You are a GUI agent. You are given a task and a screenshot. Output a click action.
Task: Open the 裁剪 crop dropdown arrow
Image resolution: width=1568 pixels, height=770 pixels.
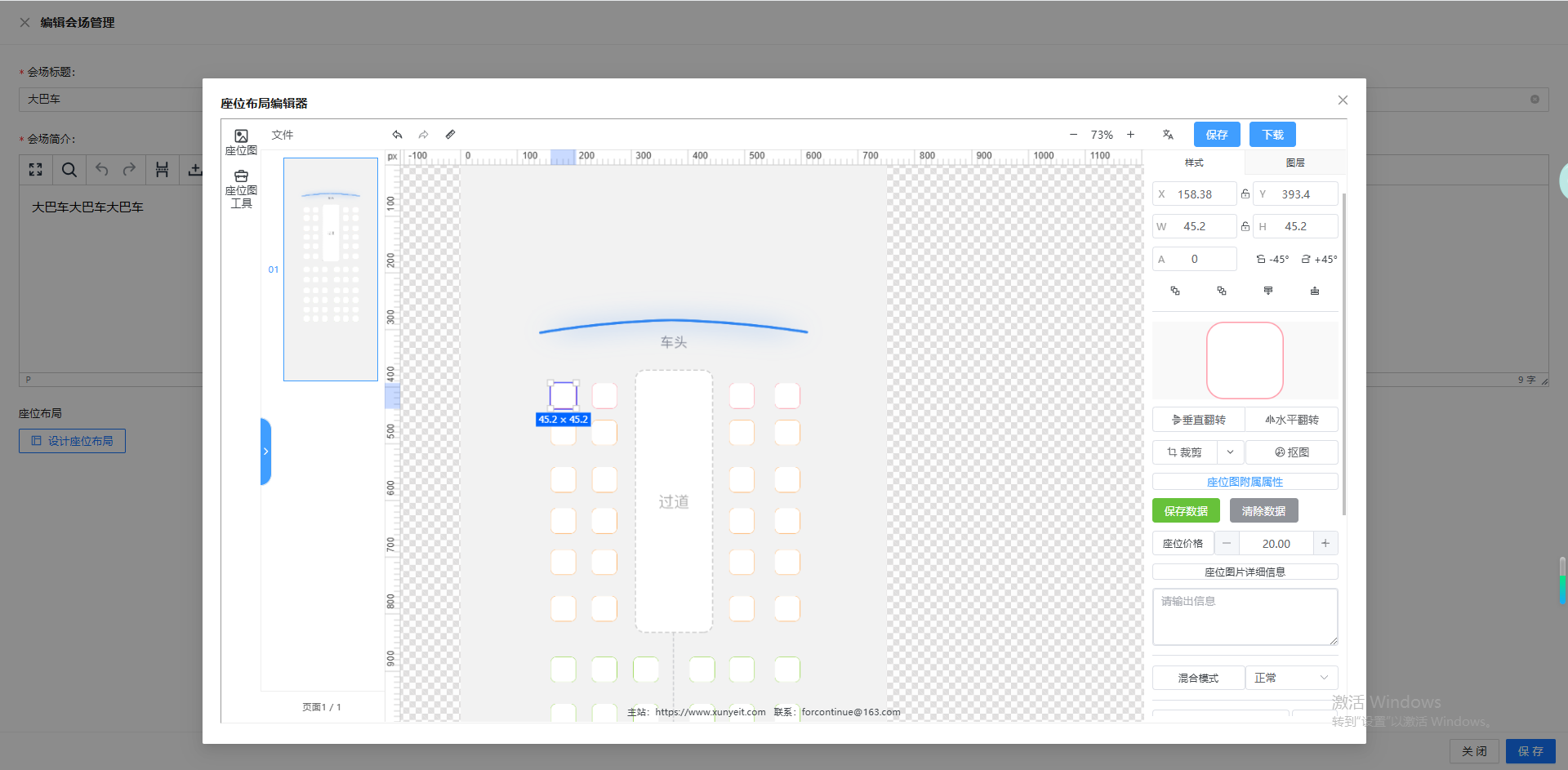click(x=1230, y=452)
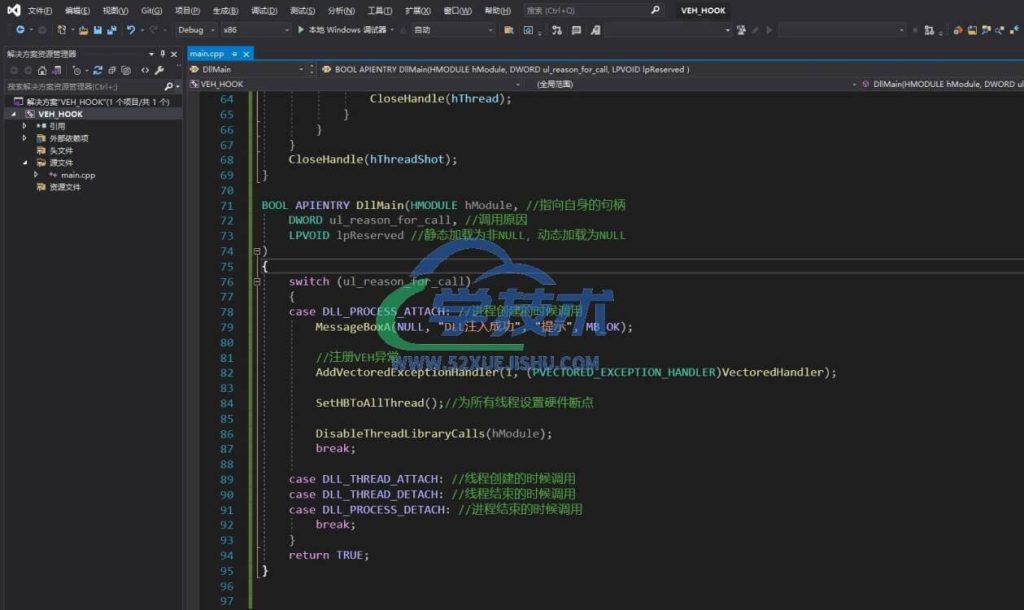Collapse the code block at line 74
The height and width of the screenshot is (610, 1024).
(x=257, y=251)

+++

EXERCISE OBJECTIVE:
Where images occur in the data above, leave them out and repeat everything else exactly.

YOUR SOLUTION:
You are a GUI agent. You are given a task and a screenshot. Output a click action.
Task: Open the 裁剪 crop dropdown arrow
Image resolution: width=1568 pixels, height=770 pixels.
click(x=1230, y=452)
Collapse the code block at line 74
The height and width of the screenshot is (610, 1024).
(x=257, y=251)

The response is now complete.